Исход гиалиново-капельной дистрофии неблагоприятен: она завершается некрозом клетки. С гиалиново-капельной дистрофией эпителия почечных канальцев связаны появления в моче белка (протеинурия) и цилиндров (цилиндрурия), потеря белков плазмы (гипопротеинемия), нарушение ее электролитного баланса. Гиалиново-капельная дистрофия гепатоцитов может является морфологической основой нарушений многих функций печени.

Гидропическая дистрофия. Гидропическая (водяночная , вакуодльная ) дистрофия характеризуется появление в клетке вакуолей, наполненных цитоплазматической жидкостью. Она наблюдается чаще в эпителии кожи и почечных канальцев, в гепатоцитах, мышечных и нервных клетках и клетках коры надпочечников.
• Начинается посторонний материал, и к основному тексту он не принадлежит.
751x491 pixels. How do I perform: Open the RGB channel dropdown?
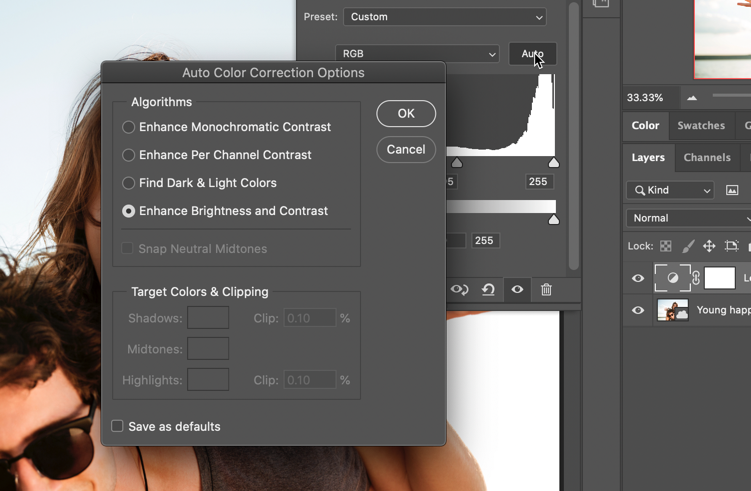(417, 54)
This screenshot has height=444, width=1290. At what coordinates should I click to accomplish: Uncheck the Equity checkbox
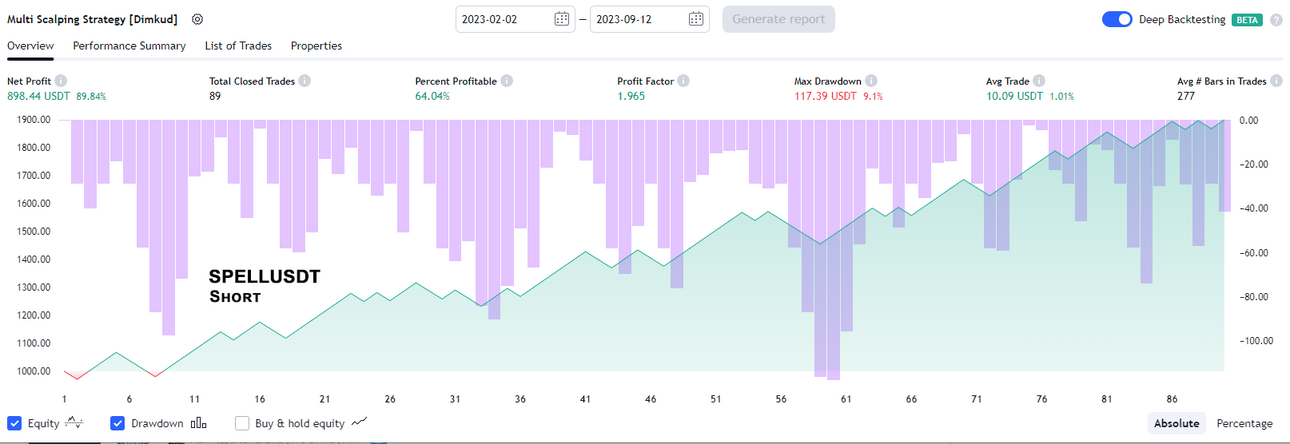point(15,423)
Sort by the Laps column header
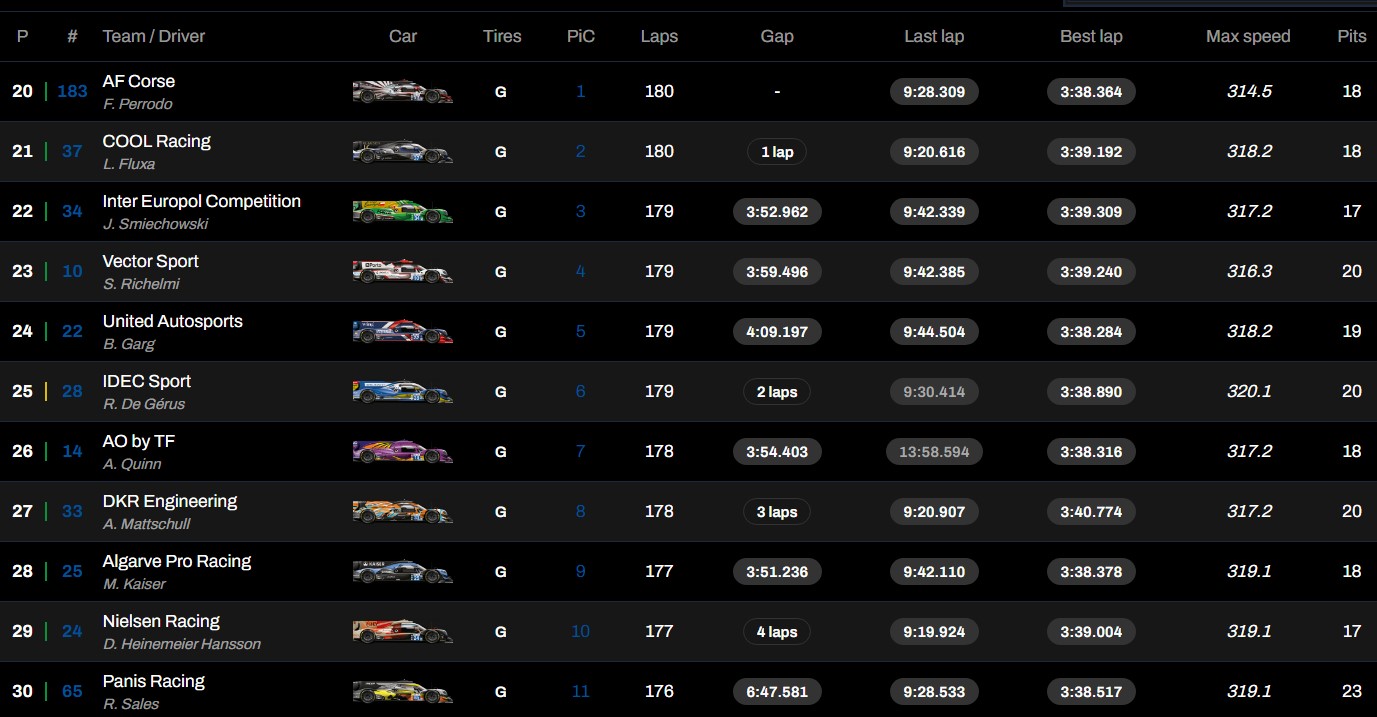The width and height of the screenshot is (1377, 717). coord(659,36)
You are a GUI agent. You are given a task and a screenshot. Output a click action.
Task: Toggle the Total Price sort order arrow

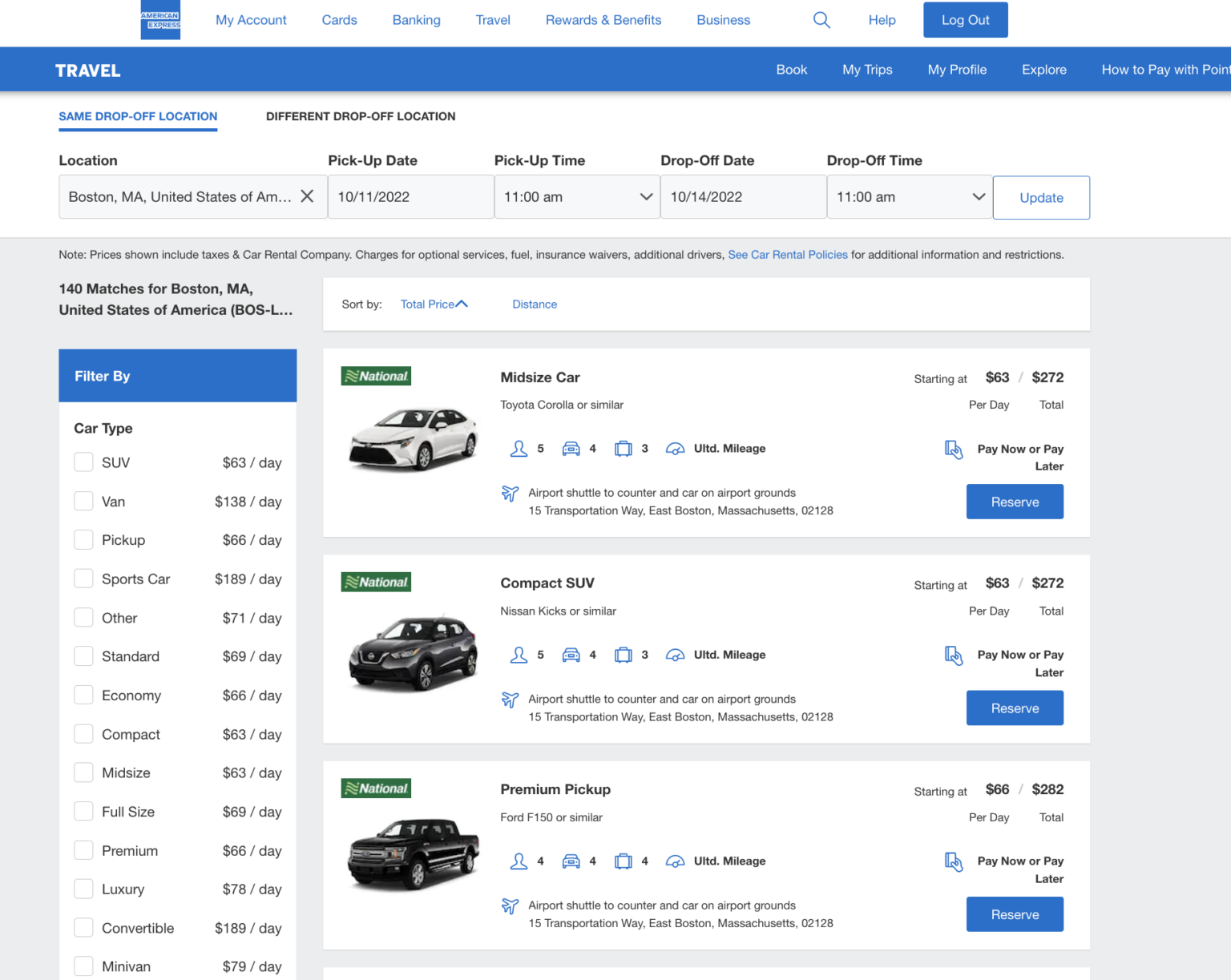[x=463, y=303]
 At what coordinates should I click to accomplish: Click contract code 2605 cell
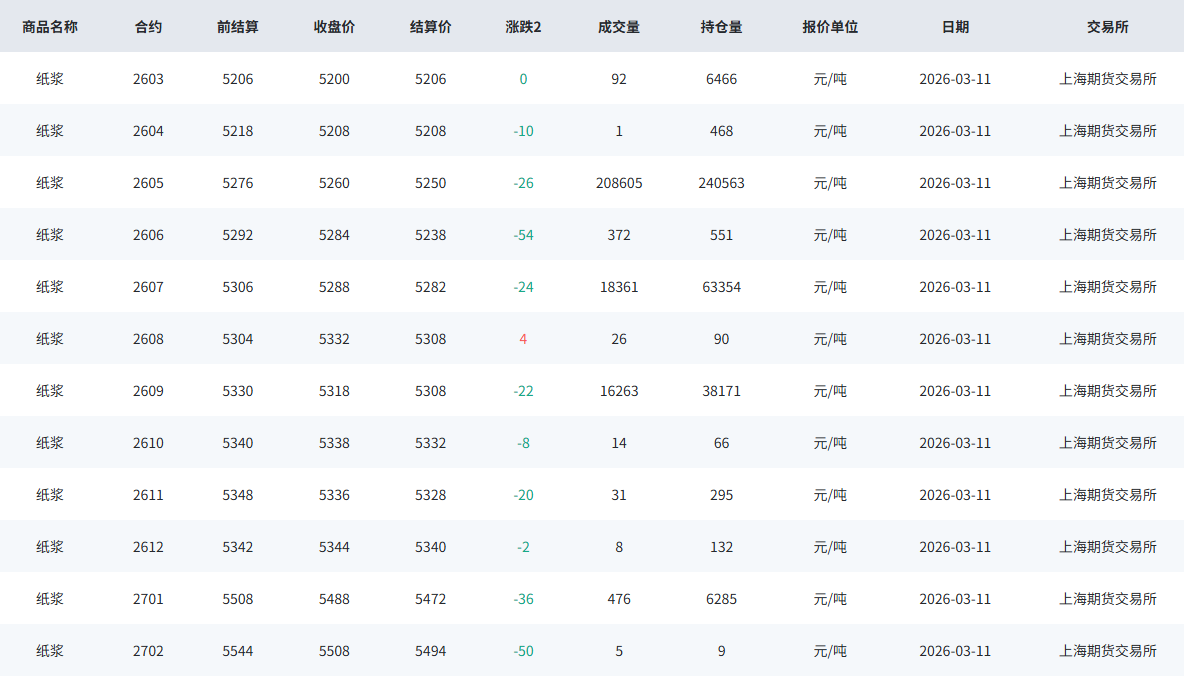coord(148,183)
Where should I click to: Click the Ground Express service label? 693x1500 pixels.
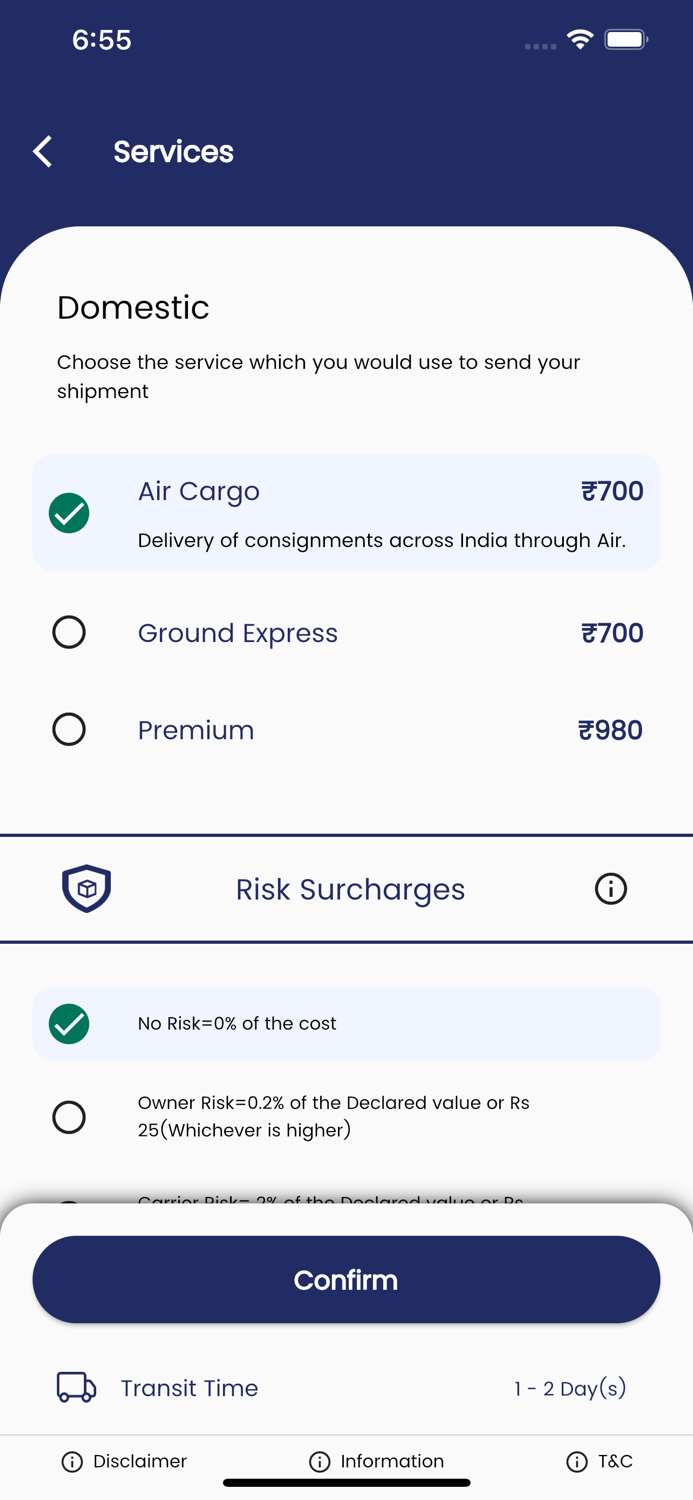coord(238,633)
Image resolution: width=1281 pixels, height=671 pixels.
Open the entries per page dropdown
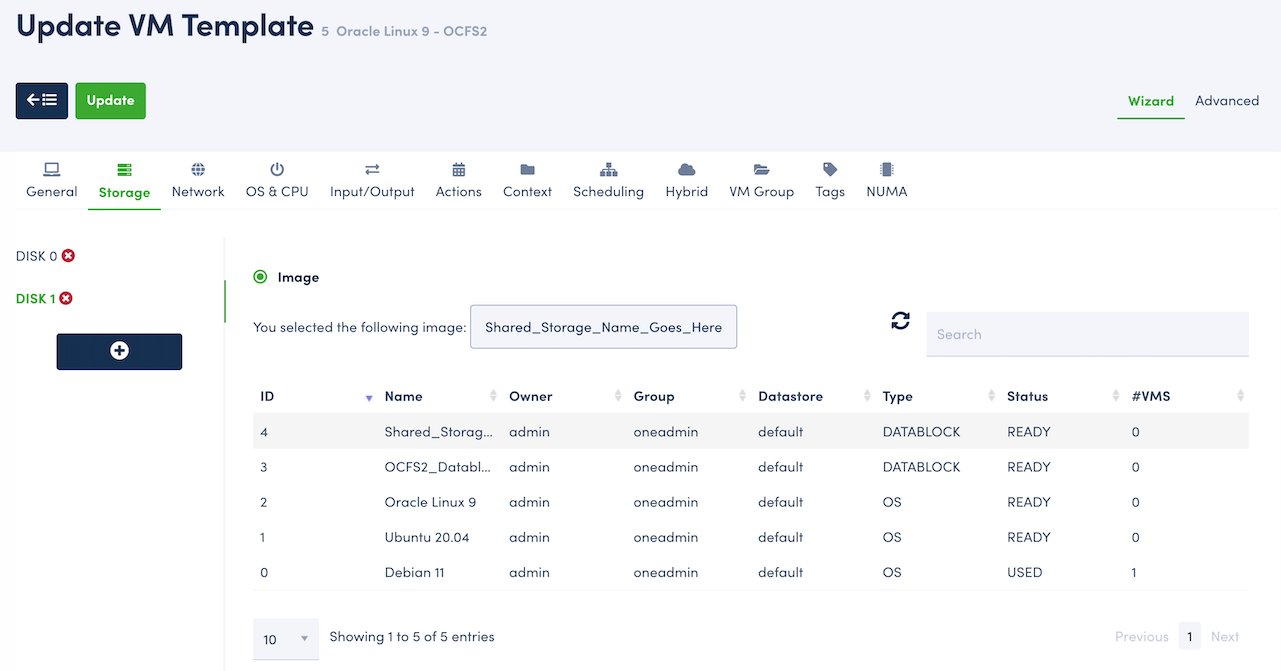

Микроскопическая картина : паренхиматозные клетки увеличены в объеме, цитоплазма их заполнена вакуолями, содержащими прозрачную жидкость. Ядро смещается на периферию, иногда вакуолизируется или сморщивается. Прогрессирование этих изменений приводит к распаду ультраструктур клетки и переполнению клетки водой. Клетка превращается в заполненные жидкостью баллоны или в огромную вакуоль, в которой плавает пузырьковидное ядро. Такие изменения клетки, которые по существу являются выражением фокального колликвационного некроза , называют баллонной дистрофией.

Внешний вид органов и тканей мало изменяется при гидропической дистрофии, она обнаруживается обычно под микроскопом.

Механизм развития гидропической дистрофии отражает нарушение водно-электролитного и белкового обмена, ведущие к изменению коллоидноосматического давления в клетке. Большую роль играет нарушение проницаемости мембран клетки, сопровождающееся их распадом. Это ведет к закислению цитоплазмы, активации гидролитических ферментов лизосом, которые разрывают внутримолекулярные связи с присоединением воды.

Причины развития: в почках– это повреждение гломерулярного фильтра (гломерулонефрит, амилоидоз, сахарный диабет), в печени гидропическая дистрофия возникает при вирусном и токсическом гепатитах и нередко является причиной печеночной недостаточности. Причиной гидропической дистрофии эпидермиса может быть инфекция (оспа), ожоги.

Исход гидропической дистрофии, как правило, неблагоприятный; она завершается фокальным или тотальным некрозом клетки. Функция органов и тканей при гидропической дистрофии резко страдает.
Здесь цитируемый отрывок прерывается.